Equivalence of LRT and SH
The equivalence of the SH and LRT wavefront sensors has been demonstrated in previous studies. 22,43 Control measurements on two subjects showed that the SH and LRT systems used in this study (in Madrid and London, respectively) provided similar aberrations in normal eyes. 38
Raw data obtained from both techniques consist of a set of aerial images (in different frames for the LRT or a single frame for the SH). Each image corresponds to a pupil position (entry pupil position for LRT and exit pupil position for SH).
Fig. 2 A and B shows a set of aerial images obtained with LRT for eye #5, for green and IR light, respectively. Each image has been placed at the corresponding entry pupil position. The intensity patterns differ significantly across wavelengths. Fig. 2 C shows the spot diagram (joint plot of the position of the centroids of the same set) corresponding to the average data of three consecutive runs with green light (crosses) and four consecutive runs with IR light (circles) for eye #5. The error bars indicate the standard deviation of the positions of the centroid between runs. Chromatic defocus is responsible for the consistent shift between wavelengths, which increases with entry pupil eccentricity.

RECORD SET =>

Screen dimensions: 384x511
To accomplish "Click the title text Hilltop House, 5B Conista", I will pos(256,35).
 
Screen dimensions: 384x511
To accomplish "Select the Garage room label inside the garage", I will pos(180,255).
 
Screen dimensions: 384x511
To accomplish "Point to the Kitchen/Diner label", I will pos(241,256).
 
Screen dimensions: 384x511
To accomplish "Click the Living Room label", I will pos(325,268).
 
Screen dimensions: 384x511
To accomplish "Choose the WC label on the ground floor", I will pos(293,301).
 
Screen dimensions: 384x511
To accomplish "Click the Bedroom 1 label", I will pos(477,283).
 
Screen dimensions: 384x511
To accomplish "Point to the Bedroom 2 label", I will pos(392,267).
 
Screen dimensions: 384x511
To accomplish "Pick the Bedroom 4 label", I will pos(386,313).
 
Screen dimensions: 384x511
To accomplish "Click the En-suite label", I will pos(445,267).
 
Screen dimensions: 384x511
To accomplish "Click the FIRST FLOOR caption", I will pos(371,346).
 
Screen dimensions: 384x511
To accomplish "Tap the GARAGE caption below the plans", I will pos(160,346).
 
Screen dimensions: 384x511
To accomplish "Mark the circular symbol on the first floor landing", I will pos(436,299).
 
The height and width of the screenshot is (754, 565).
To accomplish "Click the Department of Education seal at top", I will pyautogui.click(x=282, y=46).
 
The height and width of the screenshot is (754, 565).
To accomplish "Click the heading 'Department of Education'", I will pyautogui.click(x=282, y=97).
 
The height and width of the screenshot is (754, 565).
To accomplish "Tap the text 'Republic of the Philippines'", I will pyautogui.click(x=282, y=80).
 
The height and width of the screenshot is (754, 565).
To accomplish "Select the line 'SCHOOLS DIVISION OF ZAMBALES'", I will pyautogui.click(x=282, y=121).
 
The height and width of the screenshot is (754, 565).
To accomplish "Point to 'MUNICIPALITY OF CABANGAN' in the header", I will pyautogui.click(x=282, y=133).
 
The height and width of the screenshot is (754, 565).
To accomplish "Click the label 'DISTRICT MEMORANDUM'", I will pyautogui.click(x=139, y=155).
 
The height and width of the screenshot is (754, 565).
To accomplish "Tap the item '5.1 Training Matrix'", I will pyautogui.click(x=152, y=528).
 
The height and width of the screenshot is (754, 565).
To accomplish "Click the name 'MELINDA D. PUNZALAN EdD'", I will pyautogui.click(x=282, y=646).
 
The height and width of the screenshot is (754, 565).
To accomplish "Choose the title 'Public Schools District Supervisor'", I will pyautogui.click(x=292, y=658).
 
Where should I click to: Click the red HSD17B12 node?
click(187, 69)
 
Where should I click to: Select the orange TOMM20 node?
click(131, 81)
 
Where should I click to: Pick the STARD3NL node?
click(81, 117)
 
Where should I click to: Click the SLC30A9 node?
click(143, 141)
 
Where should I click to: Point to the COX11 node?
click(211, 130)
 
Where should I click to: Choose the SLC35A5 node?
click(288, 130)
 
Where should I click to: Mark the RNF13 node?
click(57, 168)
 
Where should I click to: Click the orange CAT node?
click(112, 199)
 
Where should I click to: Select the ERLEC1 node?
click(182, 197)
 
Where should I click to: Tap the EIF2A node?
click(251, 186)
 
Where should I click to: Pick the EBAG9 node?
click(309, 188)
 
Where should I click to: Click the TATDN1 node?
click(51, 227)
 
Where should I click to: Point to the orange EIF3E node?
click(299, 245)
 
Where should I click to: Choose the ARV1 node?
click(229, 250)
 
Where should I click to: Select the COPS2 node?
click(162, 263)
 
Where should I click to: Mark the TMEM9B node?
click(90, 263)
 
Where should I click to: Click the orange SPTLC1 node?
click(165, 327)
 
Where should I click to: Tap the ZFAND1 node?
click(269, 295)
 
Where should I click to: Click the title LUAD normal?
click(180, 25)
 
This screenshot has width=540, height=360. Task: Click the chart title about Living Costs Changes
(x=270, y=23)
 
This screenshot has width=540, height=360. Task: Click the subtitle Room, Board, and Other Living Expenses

EXERCISE REQUIREMENTS =>
[1] From the passage on the equivalence of LRT and SH wavefront sensors, extract the stretch from "Fig. 2 A and" through "entry pupil eccentricity." without changing a word.
[2] Extend the passage on the equivalence of LRT and SH wavefront sensors, beginning after its final sentence.

RESPONSE LIST =>
[1]
Fig. 2 A and B shows a set of aerial images obtained with LRT for eye #5, for green and IR light, respectively. Each image has been placed at the corresponding entry pupil position. The intensity patterns differ significantly across wavelengths. Fig. 2 C shows the spot diagram (joint plot of the position of the centroids of the same set) corresponding to the average data of three consecutive runs with green light (crosses) and four consecutive runs with IR light (circles) for eye #5. The error bars indicate the standard deviation of the positions of the centroid between runs. Chromatic defocus is responsible for the consistent shift between wavelengths, which increases with entry pupil eccentricity.

[2]
Fig. 2 D and E shows SH images for green and IR light, respectively, for eye #29. The presence of a halo surrounding the centroid is more evident for the image with IR illumination than for that with green illumination. The spots at the upper right and the lower left corners of the image appear dimmer (particularly for green illumination) due to the use of crossed polarization between illumination and recording. 38 Fig. 2 F shows the SH centroids corresponding to D (crosses) and E (circles). As in LRT, the shift between the green and IR spots increases toward the periphery of the image.
Wave Aberration Maps
Fig. 3 shows wave aberration maps from LRT measurements for both wavelengths for third- and higher-order aberrations. Eyes #9 and #22 were normal eyes, whereas #13 had undergone laser-assisted in situ keratomileuesis surgery. Each map is the average of at least three experimental runs. Contour lines have been plotted every 0.2 μm. Fig. 4 shows wave aberration maps for three normal eyes (#29, #30, and #31) measured with SH for both wavelengths, excluding tilt and defocus. Contour lines have been plotted every 0.5 μm.
For both systems, the wave aberration patterns corresponding to green and IR wavelengths for the same subject are very similar.
Zernike Coefficients and Root Mean Square Wavefront Error (RMS)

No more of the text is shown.